Despite the friendships involved, the project was very serious. “Horsley was a hard task master. He was tough, but he ran a very good show, the best of everything, did it properly. I remember in 1992 qualifying I think Charlie had been faster. I was doing a good lap and [Horsley] comes over the radio ‘come in, pit now’ because he didn’t want me to be chasing pole. Anyway, I ignored him and finished the lap, got pole, but he was ropable. I said, ‘I don’t know what happened, something with the radio’.”
Nothing about endurance racing – especially with production cars – is easy and while Mazda was flush with recent success, as any investor will tell you, “Past performance is no indication of future returns.”
A 12-hour test ended just past halfway with both cars expiring, leading to a contingent of Japanese engineers being sent to Australia to sort out some electronic issues.

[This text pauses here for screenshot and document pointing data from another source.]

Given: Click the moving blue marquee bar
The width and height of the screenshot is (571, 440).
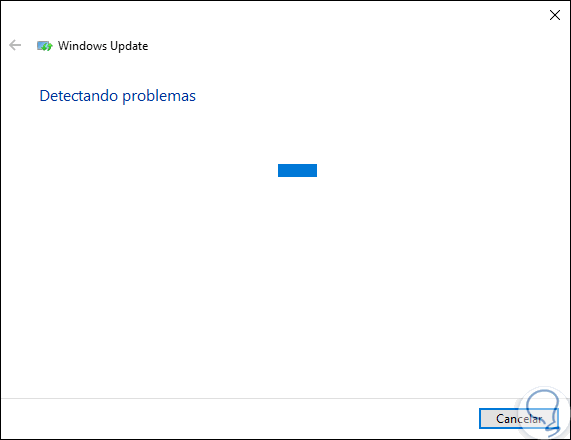Looking at the screenshot, I should pos(297,170).
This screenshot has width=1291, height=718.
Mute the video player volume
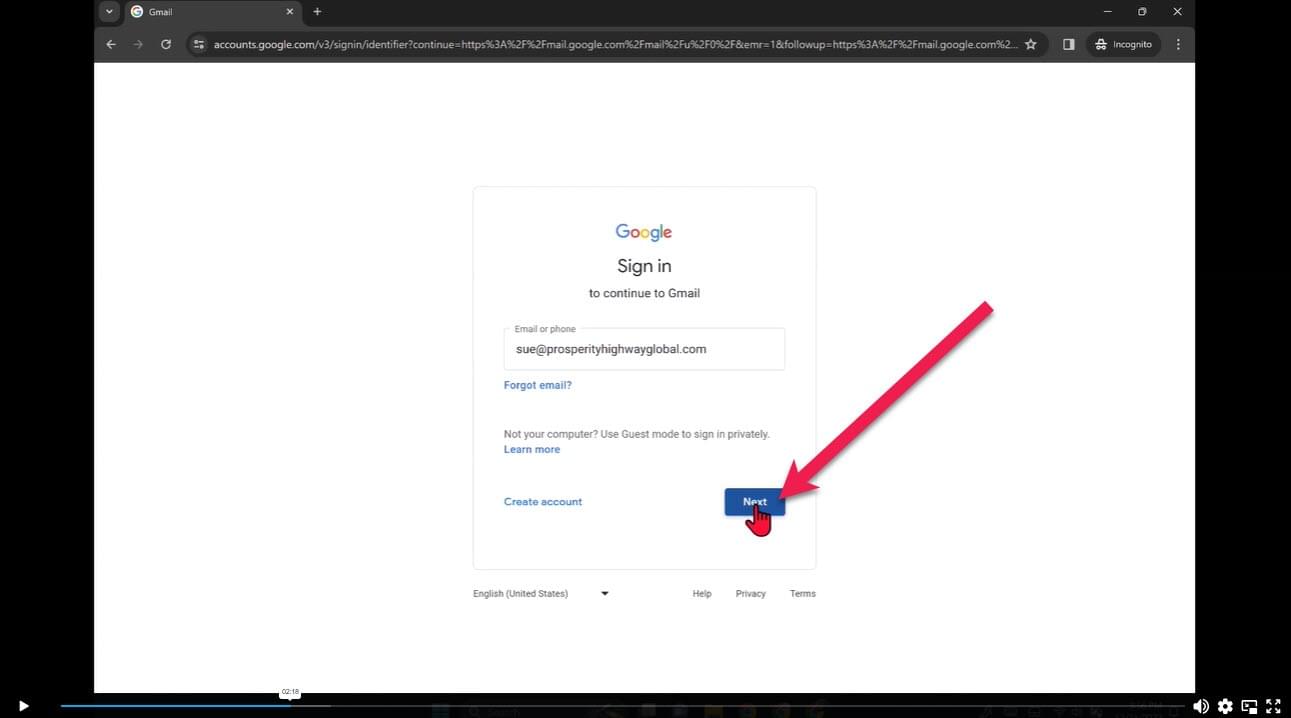(x=1200, y=706)
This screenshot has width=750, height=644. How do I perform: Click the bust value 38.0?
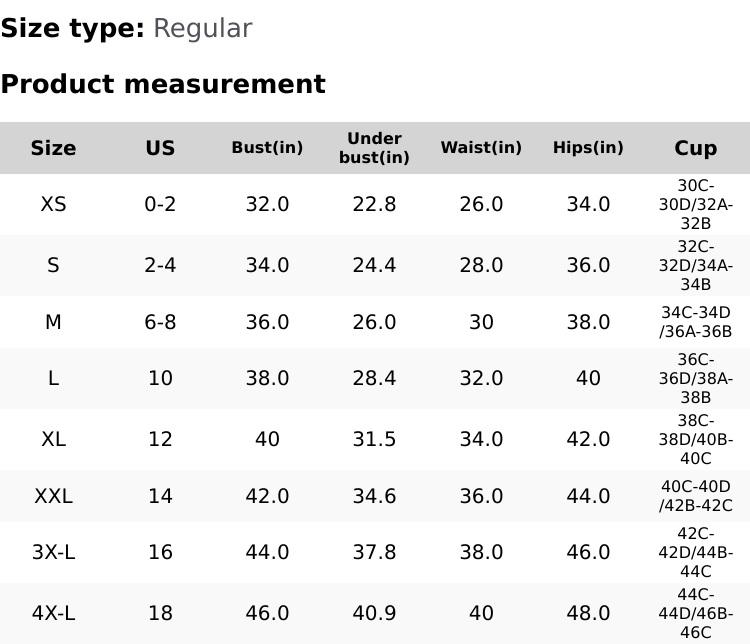[x=267, y=378]
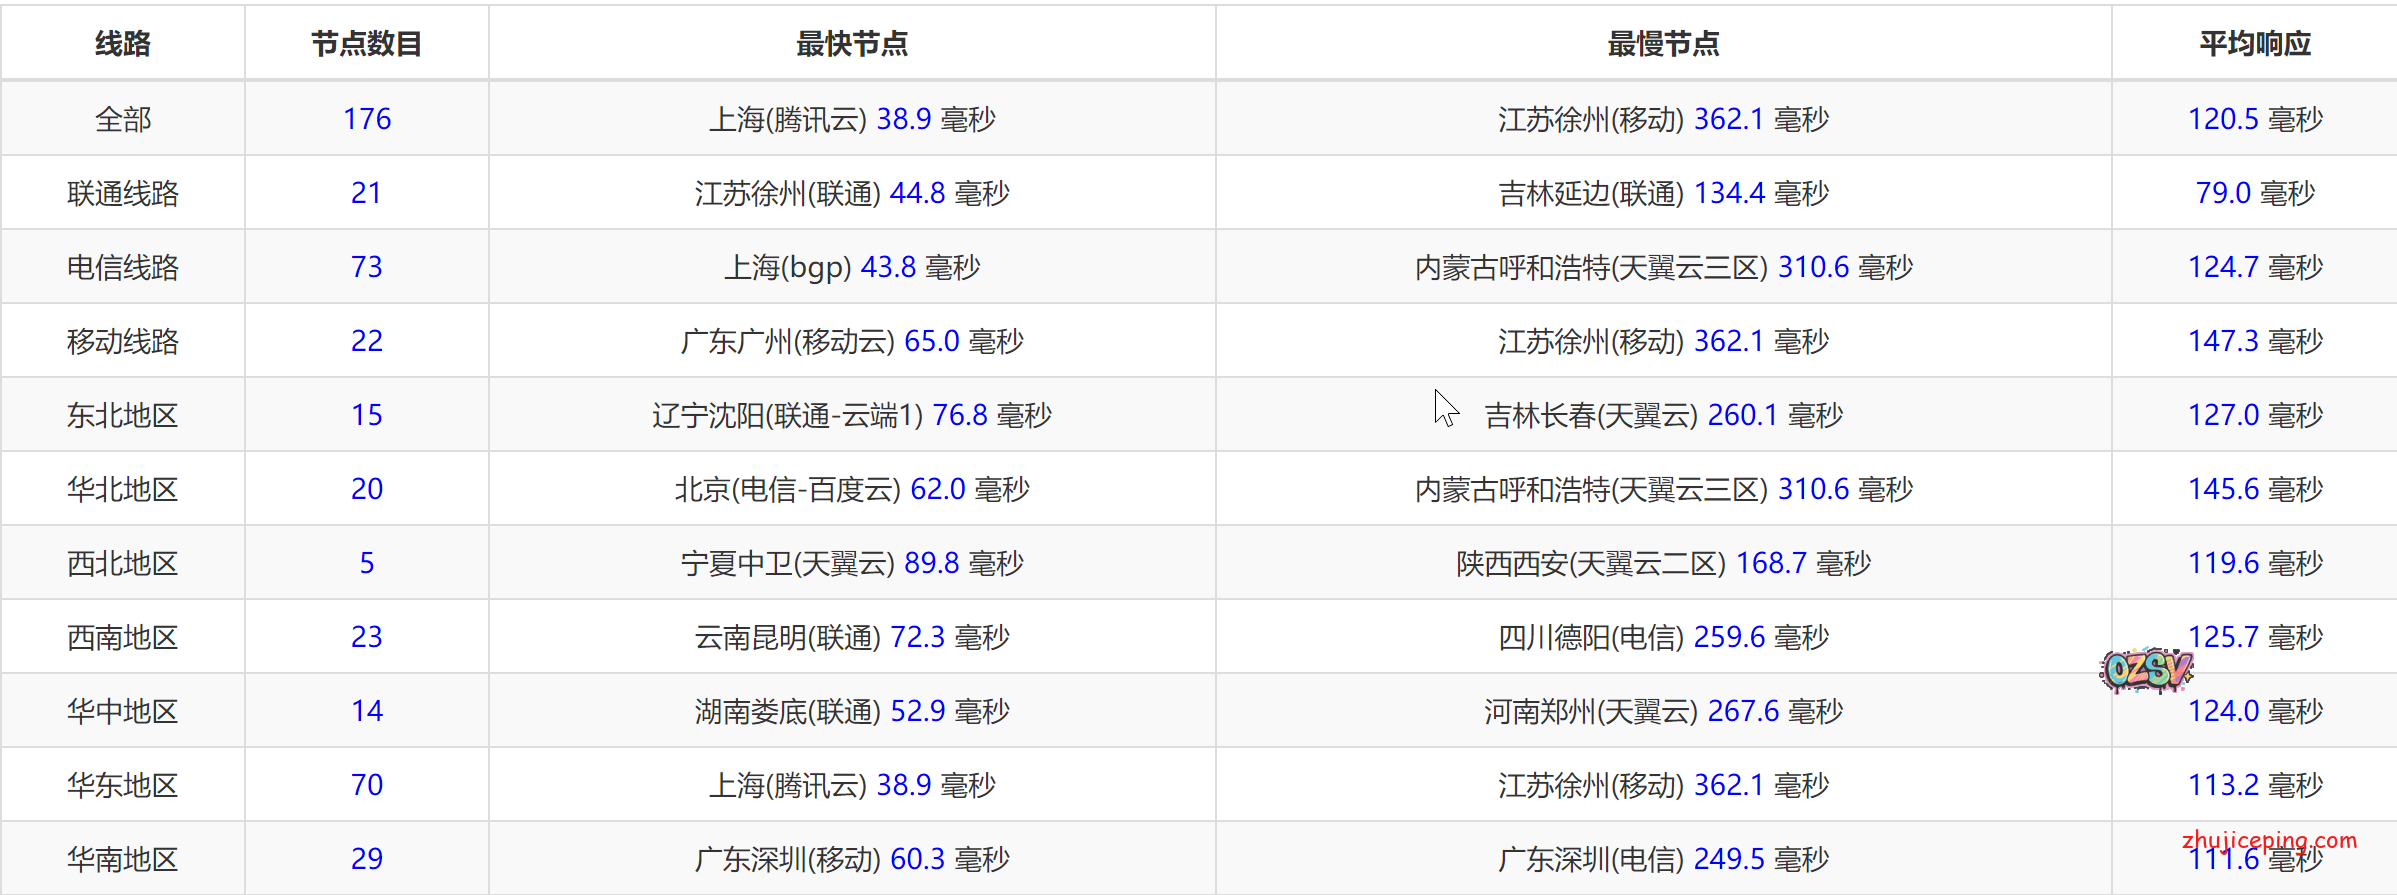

Even with the gremlins sorted, it quickly became clear that the race would be hard-fought.
Porsche’s new weapon was unbelievably fast and had dominated that year’s GT Production championship. Jim Richards and Peter Fitzgerald occupied the top two spots, with Richards winning five of the six rounds… and now they’d be sharing a car!
So it proved in qualifying, with Richards and Fitzgerald on pole followed by two other 911s and a second quicker than the quickest Mazda of Skaife and Waldon. Bowe and Johnson lined up sixth, but as the latter sagely put it, “Qualifying for a 12-hour race doesn’t mean an awful lot, it doesn’t matter whether you’re first or 10th or 20th on the grid.”

These words would prove prophetic, as by 20 minutes into the race Bowe was leading, but the fight was far from over. A seesaw battle would play out over the next half-day, the Porsches proving quicker but harder on their tyres, while the SP’s longer fuel range thanks to that 110-litre tank was a crucial advantage.
A safety car period gave the Mazda the upper hand, but the Richards/Fitzgerald Porsche was chasing hard, Bowe struggling with cramps in the closing stages due to dehydration. “Towards the end of the race I got cramp and started whinging a bit on the radio,” remembers Bowe. “Dick got on the radio about giving me a tune-up saying ‘Ah, you wimp, just drive the car.”
Johnson’s pep talk worked, with Bowe continuing to lead until the chequered flag with the Porsche finishing on the same lap even after 12 hours and 409 laps. The challenges only made Mazda’s fourth successive 12-hour triumph all the sweeter, in a car that bested its competition thanks to the hard work of talented Mazda Australia personnel.
“Mazda Australia Managing Director Malcolm Gough was very pro-motorsport, very supportive of it,” says Bowe. “The big thing about it to me was that [the RX-7 SP] was all done in Australia, it was a terrific thing.”
Today, the winning car lives a more relaxing life as part of Mazda Australia’s extensive heritage collection, still wearing its Triple M livery.